欧州債務危機への対応をめぐる保守派のメルケル首相と左派のオラ
ンド氏の意見の隔たりは小さくなく、新たな関係が順調に船出する
かどうかは予断を許さない。

仏オランド大統領の政策は社会主義的な規制項目が多く、特に金融
界については、大きな悪影響を与えることになる。

「銀行の活動を投機から分離する。フランスの銀行が租税回避地で
営業することを禁じる。

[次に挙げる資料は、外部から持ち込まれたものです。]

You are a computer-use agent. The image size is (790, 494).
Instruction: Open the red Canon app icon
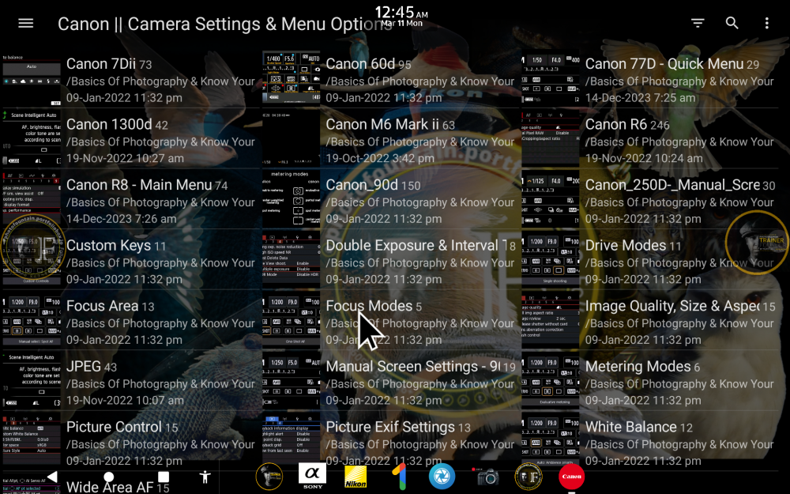(571, 477)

それによって、有害な金融商品に終止符が
打たれるだろう」とか「創業まもない企業を除いて、ストックオプ
ションを禁止する」とか「銀行のボーナスに制限枠を設ける」とか
「銀行の利益への課税を15%増やす」とか「すべての金融取引へ
の課税を行う」等多数である。

また、「年間所得が15万ユーロ以上の最も裕福なフランス人に45
%の追加税率を創設する」「最高富裕層の所得税率を引き上げるこ
とで、右翼現政権によって導入された富裕税の軽減策を見直す」と
、銀行と並んで富裕層への課税強化を掲げている。

このような政策を挙げていることで、ソシエテ・ジェネラル、クレ
ディ・アグリコール、BNPパリバといった仏大手銀行の株価が急
落しているが、世界の市場にも大きな影響を与えている。

ギリシャがどうなろうとも世界経済に大きな影響はないが、フラン
スの経済政策は、世界に大きな影響を与える。特に金融取引の市場
からフランスが居なくなる可能性が高く、その影響は大きい。

このため、フランスの経済政策が分かってきたことで、NY市場で
も200ドルの下落になっている。日本の東証での9000円台で
130円程度の下落になっている。

さあ、どうなりますか?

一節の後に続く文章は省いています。